The importance of stopping nurse bullying

Toxicity in the nursing workforce directly affects the health of the organization, according to Ms. Woods. 

"It goes back to our mission of being able to provide excellent care and helping people during some of their most vulnerable times. And in order to be able to do that, we need to be as healthy as we can," she said. "We have the clinical knowledge and capability. But people remember how you make them feel, and they have expectations for how they will be cared for. If we're not healthy and don't have the ability to provide that empathy and be relational in the delivery of that care, then people feel that difference.
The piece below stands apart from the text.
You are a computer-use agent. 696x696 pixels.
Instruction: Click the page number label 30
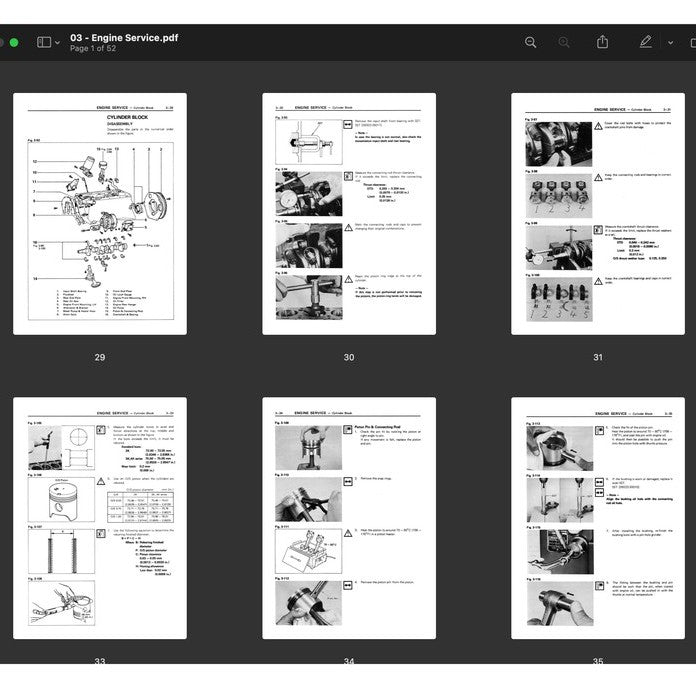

It impacts their trust in our ability to provide clinical care."

Bullying can also be costly. In an industry plagued by nursing shortages, health systems can't afford the talent drain catalyzed by a toxic environment. 

"[It's important to] make employees feel valued, and like they belong in the organization, because that's what impacts retention," Ms. Payne said. "If they can feel like they belong there, they're more likely to stay and be promoted and grow in your organization." 

Ms. Woods said at this point, nurse bullying still needs to be worked on, and there's no silver bullet to address the issue. 

"It's foundational in human nature. We have to have continuous efforts to raise awareness around how we're perceived and how we're contributing to the work environment," she said.